_Excerto do texto_:

————

A grande narrativa bíblica vê prevalentemente o deserto como um lugar de passagem. Deve atravessá-lo o Povo, cumprindo uma etapa essencial na sua passagem da escravidão para a Terra Prometida. Devem prová-lo muitos a quem Deus chama para enviar (Moisés, David, profetas; o próprio Jesus). Ainda que temporárias e transitórias, são sempre duras essas passagens. O deserto é lugar de enamoramento, mas também de rebelião; de aliança, mas também de crise. Ele é o negativo do jardim original em que o Criador havia dado vida ao género humano. Nele se condensa todo o dramatismo da nossa existência perante Deus. O deserto torna-se, portanto, o lugar simbólico da nossa condição histórica e atravessá-lo mostra-se etapa necessária para uma vida que tenha Deus não só na sua origem (como seu Criador), mas que O tenha ainda mais como seu fim (como seu Redentor). O deserto é, no fundo, um lugar de Páscoa.

————

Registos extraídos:

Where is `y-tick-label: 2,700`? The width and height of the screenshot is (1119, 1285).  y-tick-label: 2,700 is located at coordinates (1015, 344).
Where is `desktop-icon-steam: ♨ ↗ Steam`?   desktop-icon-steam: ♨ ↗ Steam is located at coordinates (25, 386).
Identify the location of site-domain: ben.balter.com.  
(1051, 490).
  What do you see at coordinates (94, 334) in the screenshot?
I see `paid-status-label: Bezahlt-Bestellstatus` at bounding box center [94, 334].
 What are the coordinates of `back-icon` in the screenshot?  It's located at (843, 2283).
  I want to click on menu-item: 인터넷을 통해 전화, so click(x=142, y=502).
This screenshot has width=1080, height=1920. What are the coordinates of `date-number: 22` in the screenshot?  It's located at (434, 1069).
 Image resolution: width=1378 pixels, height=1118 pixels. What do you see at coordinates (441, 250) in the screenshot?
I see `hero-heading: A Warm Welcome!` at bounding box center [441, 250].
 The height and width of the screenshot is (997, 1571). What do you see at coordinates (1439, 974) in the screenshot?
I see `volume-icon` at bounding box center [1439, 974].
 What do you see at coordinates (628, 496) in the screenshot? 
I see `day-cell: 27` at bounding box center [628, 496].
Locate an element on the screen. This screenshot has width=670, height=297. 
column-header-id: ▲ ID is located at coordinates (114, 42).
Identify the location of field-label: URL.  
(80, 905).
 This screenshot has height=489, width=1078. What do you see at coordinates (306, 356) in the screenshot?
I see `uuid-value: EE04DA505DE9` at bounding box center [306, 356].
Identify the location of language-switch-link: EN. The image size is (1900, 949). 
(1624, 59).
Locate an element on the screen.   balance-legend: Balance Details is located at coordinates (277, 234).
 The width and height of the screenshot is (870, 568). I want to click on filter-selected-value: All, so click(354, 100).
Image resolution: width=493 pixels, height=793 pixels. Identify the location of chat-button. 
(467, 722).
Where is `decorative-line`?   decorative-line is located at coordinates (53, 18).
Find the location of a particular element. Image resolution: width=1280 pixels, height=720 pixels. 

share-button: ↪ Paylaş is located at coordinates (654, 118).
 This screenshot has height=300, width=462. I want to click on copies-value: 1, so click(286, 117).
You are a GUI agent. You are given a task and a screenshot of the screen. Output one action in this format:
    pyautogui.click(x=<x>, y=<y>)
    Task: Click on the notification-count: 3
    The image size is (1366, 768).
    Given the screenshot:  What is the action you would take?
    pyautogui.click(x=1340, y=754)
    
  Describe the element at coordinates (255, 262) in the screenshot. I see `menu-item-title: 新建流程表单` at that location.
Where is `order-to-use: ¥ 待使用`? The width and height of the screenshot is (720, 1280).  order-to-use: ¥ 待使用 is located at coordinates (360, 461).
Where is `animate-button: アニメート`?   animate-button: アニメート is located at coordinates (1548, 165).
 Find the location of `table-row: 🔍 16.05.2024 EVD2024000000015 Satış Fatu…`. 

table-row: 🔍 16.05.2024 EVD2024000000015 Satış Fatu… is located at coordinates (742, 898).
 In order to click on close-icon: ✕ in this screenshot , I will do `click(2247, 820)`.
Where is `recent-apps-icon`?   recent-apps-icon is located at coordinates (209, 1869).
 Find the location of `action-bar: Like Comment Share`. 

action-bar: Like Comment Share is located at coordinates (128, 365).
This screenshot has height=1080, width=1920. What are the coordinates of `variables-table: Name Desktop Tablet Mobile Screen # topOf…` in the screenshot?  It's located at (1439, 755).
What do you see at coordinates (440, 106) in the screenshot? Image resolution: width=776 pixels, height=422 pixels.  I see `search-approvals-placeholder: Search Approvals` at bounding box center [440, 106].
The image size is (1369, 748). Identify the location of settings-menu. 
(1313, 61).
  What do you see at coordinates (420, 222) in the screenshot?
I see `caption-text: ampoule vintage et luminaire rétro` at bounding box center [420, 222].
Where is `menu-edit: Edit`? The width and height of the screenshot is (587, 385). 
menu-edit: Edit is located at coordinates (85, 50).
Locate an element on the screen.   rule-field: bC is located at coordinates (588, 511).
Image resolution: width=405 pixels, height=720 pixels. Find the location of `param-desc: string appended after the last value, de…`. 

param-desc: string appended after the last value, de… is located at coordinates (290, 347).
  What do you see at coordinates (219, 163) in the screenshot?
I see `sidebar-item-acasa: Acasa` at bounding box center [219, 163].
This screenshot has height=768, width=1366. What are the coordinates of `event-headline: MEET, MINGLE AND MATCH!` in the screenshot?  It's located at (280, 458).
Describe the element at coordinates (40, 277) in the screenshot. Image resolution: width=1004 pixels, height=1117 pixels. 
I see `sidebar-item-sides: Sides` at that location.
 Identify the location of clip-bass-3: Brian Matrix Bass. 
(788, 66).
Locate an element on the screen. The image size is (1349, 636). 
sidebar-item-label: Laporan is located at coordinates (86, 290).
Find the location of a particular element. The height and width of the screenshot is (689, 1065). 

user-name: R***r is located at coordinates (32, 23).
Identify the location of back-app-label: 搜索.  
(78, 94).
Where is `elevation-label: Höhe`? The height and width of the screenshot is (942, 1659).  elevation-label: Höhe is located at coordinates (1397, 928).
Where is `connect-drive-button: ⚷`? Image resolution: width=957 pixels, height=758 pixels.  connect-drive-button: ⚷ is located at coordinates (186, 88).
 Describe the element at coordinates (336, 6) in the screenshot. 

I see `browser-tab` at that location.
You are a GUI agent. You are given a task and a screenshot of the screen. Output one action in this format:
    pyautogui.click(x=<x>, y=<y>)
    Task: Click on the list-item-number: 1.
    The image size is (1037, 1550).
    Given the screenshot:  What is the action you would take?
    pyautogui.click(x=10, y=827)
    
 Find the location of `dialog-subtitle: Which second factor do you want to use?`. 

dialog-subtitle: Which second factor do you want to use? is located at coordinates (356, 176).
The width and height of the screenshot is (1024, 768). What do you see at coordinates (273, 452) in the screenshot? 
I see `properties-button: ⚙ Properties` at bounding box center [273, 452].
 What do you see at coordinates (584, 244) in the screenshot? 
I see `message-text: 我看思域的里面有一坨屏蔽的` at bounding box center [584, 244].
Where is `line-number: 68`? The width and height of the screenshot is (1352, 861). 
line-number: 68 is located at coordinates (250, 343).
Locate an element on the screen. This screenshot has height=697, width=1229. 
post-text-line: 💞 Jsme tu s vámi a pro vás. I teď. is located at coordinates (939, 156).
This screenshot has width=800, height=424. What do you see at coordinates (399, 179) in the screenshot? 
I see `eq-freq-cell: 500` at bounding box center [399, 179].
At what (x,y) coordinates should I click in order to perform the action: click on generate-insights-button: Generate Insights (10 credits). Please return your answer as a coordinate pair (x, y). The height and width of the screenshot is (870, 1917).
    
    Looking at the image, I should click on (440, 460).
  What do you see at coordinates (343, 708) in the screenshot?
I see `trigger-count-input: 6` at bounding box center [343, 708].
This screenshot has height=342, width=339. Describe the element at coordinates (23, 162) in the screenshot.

————

_Exercícios a resolver_:
• 1. Segundo o excerto sobre o deserto na narrativa bíblica, de que é o deserto o negativo?
• 2. Na listagem, reescreva as linhas desde a que contém "has width=670, height=297." até à que contém "coordinates (209, 1869).", ambas incluídas, substituindo "Identify the location of" por "Determine the location of" e mantendo tudo o resto igual. Apresente apenas essas linhas.

_Respostas dos exercícios_:
• 1. Do jardim original em que o Criador havia dado vida ao género humano.

• 2.
Locate an element on the screen. This screenshot has width=670, height=297. 
column-header-id: ▲ ID is located at coordinates (114, 42).
Determine the location of field-label: URL.  
(80, 905).
 This screenshot has height=489, width=1078. What do you see at coordinates (306, 356) in the screenshot?
I see `uuid-value: EE04DA505DE9` at bounding box center [306, 356].
Determine the location of language-switch-link: EN. The image size is (1900, 949). 
(1624, 59).
Locate an element on the screen.   balance-legend: Balance Details is located at coordinates (277, 234).
 The width and height of the screenshot is (870, 568). I want to click on filter-selected-value: All, so click(354, 100).
Image resolution: width=493 pixels, height=793 pixels. Determine the location of chat-button. 
(467, 722).
Where is `decorative-line`?   decorative-line is located at coordinates (53, 18).
Find the location of a particular element. Image resolution: width=1280 pixels, height=720 pixels. 

share-button: ↪ Paylaş is located at coordinates (654, 118).
 This screenshot has height=300, width=462. I want to click on copies-value: 1, so click(286, 117).
You are a GUI agent. You are given a task and a screenshot of the screen. Output one action in this format:
    pyautogui.click(x=<x>, y=<y>)
    Task: Click on the notification-count: 3
    The image size is (1366, 768).
    Given the screenshot:  What is the action you would take?
    pyautogui.click(x=1340, y=754)
    
  Describe the element at coordinates (255, 262) in the screenshot. I see `menu-item-title: 新建流程表单` at that location.
Where is `order-to-use: ¥ 待使用`? The width and height of the screenshot is (720, 1280).  order-to-use: ¥ 待使用 is located at coordinates (360, 461).
Where is `animate-button: アニメート`?   animate-button: アニメート is located at coordinates (1548, 165).
 Find the location of `table-row: 🔍 16.05.2024 EVD2024000000015 Satış Fatu…`. 

table-row: 🔍 16.05.2024 EVD2024000000015 Satış Fatu… is located at coordinates (742, 898).
 In order to click on close-icon: ✕ in this screenshot , I will do `click(2247, 820)`.
Where is `recent-apps-icon`?   recent-apps-icon is located at coordinates (209, 1869).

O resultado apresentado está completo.